Review
Poems 1960-2000, Fleur Adcock, Bloodaxe. £10.95
Difficult to believe ‘Against Coupling’ was thirty years ago! - (‘Coupling’ is shorter but in its way just as good) - but this retrospective allows us to measure the real stature of Fleur Adcock.
Her style has always had a prose backbone, with no flummery: it announces she means what she says, but it never looks like anything but poetry. She can be steely. To a “discarded lover” it’s “go away until your bones are clean.” She can be brilliantly outspoken, but she knows when to understate, when to stop, when to withhold answers. She’s a mistress of strategies and the almost invisible rhyme. In ‘Country Station’, for instance, everything’s focused on a little girl entertaining herself - making a garden with moss-cushions and just enough ice-lolly sticks for a fence, putting out biscuit crumbs for the ants, planning to climb on a shed when no one’s looking. It’s the last stanza that shows what the poem’s about:
Her mother is making
another telephone call (she
isn’t crying any more).
Perhaps they will stay here all day.
We know more than the poem says, can enlarge the situation and the characters for ourselves. Her art, that looks so spontaneous, is intricate. Her dreams and surrealism make perfect sense.

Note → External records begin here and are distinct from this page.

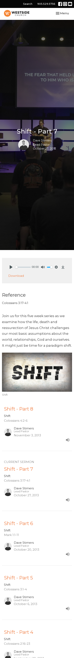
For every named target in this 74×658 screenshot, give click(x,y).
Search (27, 3)
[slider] (23, 267)
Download (16, 276)
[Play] (11, 267)
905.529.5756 (46, 3)
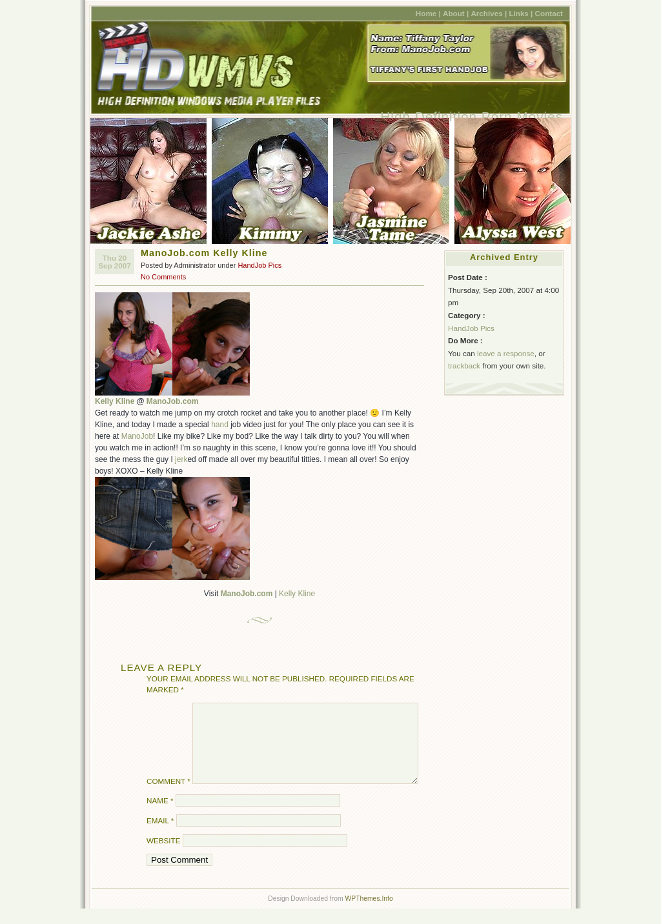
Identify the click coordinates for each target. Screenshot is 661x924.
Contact (549, 13)
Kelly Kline (114, 401)
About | (456, 13)
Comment (168, 796)
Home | (428, 13)
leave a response (505, 353)
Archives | (489, 13)
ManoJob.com (173, 401)
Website (163, 856)
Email (160, 836)
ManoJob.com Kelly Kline (204, 253)
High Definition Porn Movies (471, 116)
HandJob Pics (259, 265)
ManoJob (137, 436)
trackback (464, 365)
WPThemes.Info (368, 914)
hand (220, 424)
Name (160, 816)
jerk (181, 459)
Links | (521, 13)
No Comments (163, 277)
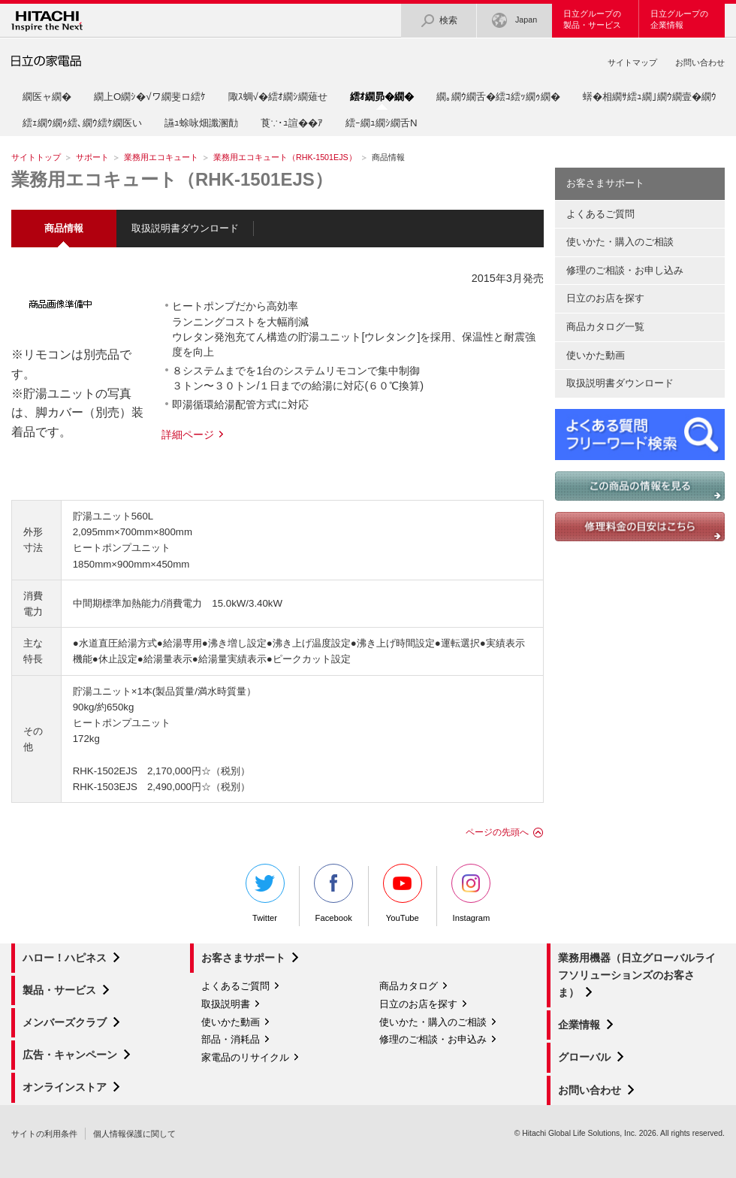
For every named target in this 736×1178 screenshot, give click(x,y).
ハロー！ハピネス (65, 958)
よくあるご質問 (600, 214)
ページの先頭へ (497, 832)
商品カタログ (408, 986)
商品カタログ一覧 (605, 326)
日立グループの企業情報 (679, 19)
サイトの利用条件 (44, 1133)
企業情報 (579, 1025)
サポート (92, 157)
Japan (514, 21)
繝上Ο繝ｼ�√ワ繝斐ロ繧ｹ (150, 96)
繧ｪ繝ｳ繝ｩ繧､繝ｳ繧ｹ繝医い (82, 123)
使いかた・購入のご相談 (620, 241)
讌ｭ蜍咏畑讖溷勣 (201, 123)
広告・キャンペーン (70, 1055)
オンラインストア (65, 1087)
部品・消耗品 (230, 1039)
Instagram (470, 893)
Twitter (265, 893)
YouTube (402, 893)
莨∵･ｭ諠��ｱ (292, 123)
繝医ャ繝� (47, 96)
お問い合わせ (700, 62)
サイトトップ (36, 157)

All the witty black comedy masterpieces are here - ‘Future Work’, ‘Smokers for Celibacy’, ‘Things’, ‘The Prize-winning Poem’ - every rhyme looking as if it could only be there, every word choosing itself. But there are the more sombre pieces. Some of the more overtly so come early, in the sixties. Her writing is accomplished from the start, but her intelligence leads her more and more to the oblique, the witty, the light of touch, though not only there. Her unsentimentality has something unspoken but powerful behind it. ‘Miss Hamilton in London’:
...drew the curtains, switched on the electric fire,
washed her hair and read until it was dry,
then went to bed; where, for the hours of darkness,
she lay pierced by thirty black spears
and felt her limbs numb, her eyes burning,
and dark rust carried along her blood.
But she can be sensible as in ‘A Hymn to Friendship’, and she can slip in the big questions when you’re not looking. A poem begins innocently enough with “I am the dotted lines on the map: / footpaths exist only when they are walked on...” but ends:
Here on the brow of the world I stop,
set my stone face to the wind, and turn
to each wide quarter. I am that I am.
Family life looms large with all its worry, humour, grief, the undesirability and oddness of blood-relations, the impossibility of marriage. “Will I die?” a child asks and doesn’t get a straight answer, though it’s yes. What was the creepiest thing about Peter Pan? “The little pearls of his never-shed milk teeth.” She has the ruthlessness of women, but her poems are all the more powerful and surprising for the sardonically witty poems that surround them. Not only the young, but the middle-aged are still kissing “in the backs of taxis on the way/ to airports and stations”.
Their mouths and tongues
are soft and powerful and as moist as ever.
Their hands are not inside each other’s clothes
(because of the driver) but locked so tightly
together that it hurts: it may leave marks
on their not of course youthful skin, which they won’t
notice. They too may have futures.
To a lover she says:
Silence
is what I am trying to achieve for us.
A nothingness, a non-relatedness, this
unknowing into which we are sliding now
together: this will have to be our kingdom...
She can write about the old subjects, toads, buttercups, wrens, because the empathy comes from pain.
It was the summer of my father’s death.
I saw his spirit in every visiting creature,
in every small thing in risk of harm:
bird, moth, butterfly, beetle,
the black rabbit lolloping along the concrete,
lost in suburbia, and our toad...
The wounds we all suffer from, inflicted by this phase of history, the eternal vicissitudes, and ourselves, are bravely borne and, when they can be, turned into jokes.
One could go on. This is a big, handsome, entertaining, deep, shallow, enjoyable book, incredibly good value, a joy to have, and an indestructible achievement, something to be proud of.